Quickly I just want to mention something completely un-Godzilla related. I found out news last week (after buying 3 classic Michael Crichton books for £5) that a film of Crichton’s last book: MICRO is planned. DreamWorks are the ones pursuing it with input from Producer Frank Marshall and a close friend of Crichton’s; Steven Spielberg. While there is no real news of when it will be coming out, I am really excited by this news. Micro was the second best book I read last year, I preferred it to Jurassic Park and to hear that Spielberg is helping in the production of the film is great news. So expect insects galore as Micro will hopefully be released sooner or later. But until that happens, you have plenty of time to read the book. So head down to your local chain of Waterstone’s and pick it up……….”NOW!”

Micro (Harper Collins - 2012)

GENEPOOL





When I Think Of Orange, I Think Of Cockroaches

17 12 2014

Cockroach

Yes, it’s a bit of an odd statement, but true. You know how certain colours trigger in the mind as certain objects; so Blue is water, Green is grass, Red is blood and Pink is lipstick. Well for me, Orange is Cockroaches. So when I see orange or do something which involves the colour of orange I immediately think of Cockroaches. I was playing a game of Perudo 2 or 3 weeks ago and when the choice of colours was either Orange or Yellow, I chose orange and mentioned Cockroaches. So, you are probably wondering why I think of Cockroaches. Well, it is  rather easy to explain.

= = = = =

**LIST OF TASKS**
a: Reproduce the blog post from "Quickly I just" to "Collins - 2012)".
b: Which colors does the blog post pair with an object, and what object goes with each?
c: In the blog post, how much did the three classic Michael Crichton books cost?
The listing has no connection to the blog post.

= = = = =

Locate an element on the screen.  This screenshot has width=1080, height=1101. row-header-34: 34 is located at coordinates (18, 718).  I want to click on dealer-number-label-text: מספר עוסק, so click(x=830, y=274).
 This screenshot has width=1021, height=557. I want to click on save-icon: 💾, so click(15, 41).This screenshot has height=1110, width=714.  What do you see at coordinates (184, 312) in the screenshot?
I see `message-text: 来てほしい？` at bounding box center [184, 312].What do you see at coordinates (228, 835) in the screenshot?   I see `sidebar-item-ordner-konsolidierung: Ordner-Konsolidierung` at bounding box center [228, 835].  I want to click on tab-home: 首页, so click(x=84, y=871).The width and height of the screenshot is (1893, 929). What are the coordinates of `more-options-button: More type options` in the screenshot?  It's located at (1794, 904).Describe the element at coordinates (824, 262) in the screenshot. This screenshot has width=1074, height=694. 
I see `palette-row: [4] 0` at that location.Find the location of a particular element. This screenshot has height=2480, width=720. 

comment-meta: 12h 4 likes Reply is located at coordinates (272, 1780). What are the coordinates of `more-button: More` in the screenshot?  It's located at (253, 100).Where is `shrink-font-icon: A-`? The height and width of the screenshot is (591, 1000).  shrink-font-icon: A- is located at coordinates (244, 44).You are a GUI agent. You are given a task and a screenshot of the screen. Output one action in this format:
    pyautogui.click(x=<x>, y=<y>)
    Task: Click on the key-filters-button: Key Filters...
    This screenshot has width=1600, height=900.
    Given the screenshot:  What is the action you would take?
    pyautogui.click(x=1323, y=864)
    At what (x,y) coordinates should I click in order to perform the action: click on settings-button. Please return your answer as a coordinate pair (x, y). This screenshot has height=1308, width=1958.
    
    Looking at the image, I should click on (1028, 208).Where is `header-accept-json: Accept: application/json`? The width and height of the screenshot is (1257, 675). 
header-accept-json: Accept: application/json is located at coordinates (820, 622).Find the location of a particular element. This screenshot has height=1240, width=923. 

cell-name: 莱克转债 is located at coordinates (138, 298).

= = = = =

**ANSWERS BY ITEM NUMBER**
a:
Quickly I just want to mention something completely un-Godzilla related. I found out news last week (after buying 3 classic Michael Crichton books for £5) that a film of Crichton’s last book: MICRO is planned. DreamWorks are the ones pursuing it with input from Producer Frank Marshall and a close friend of Crichton’s; Steven Spielberg. While there is no real news of when it will be coming out, I am really excited by this news. Micro was the second best book I read last year, I preferred it to Jurassic Park and to hear that Spielberg is helping in the production of the film is great news. So expect insects galore as Micro will hopefully be released sooner or later. But until that happens, you have plenty of time to read the book. So head down to your local chain of Waterstone’s and pick it up……….”NOW!”

Micro (Harper Collins - 2012)

b:
Blue: water
Green: grass
Red: blood
Pink: lipstick
Orange: cockroaches

c: £5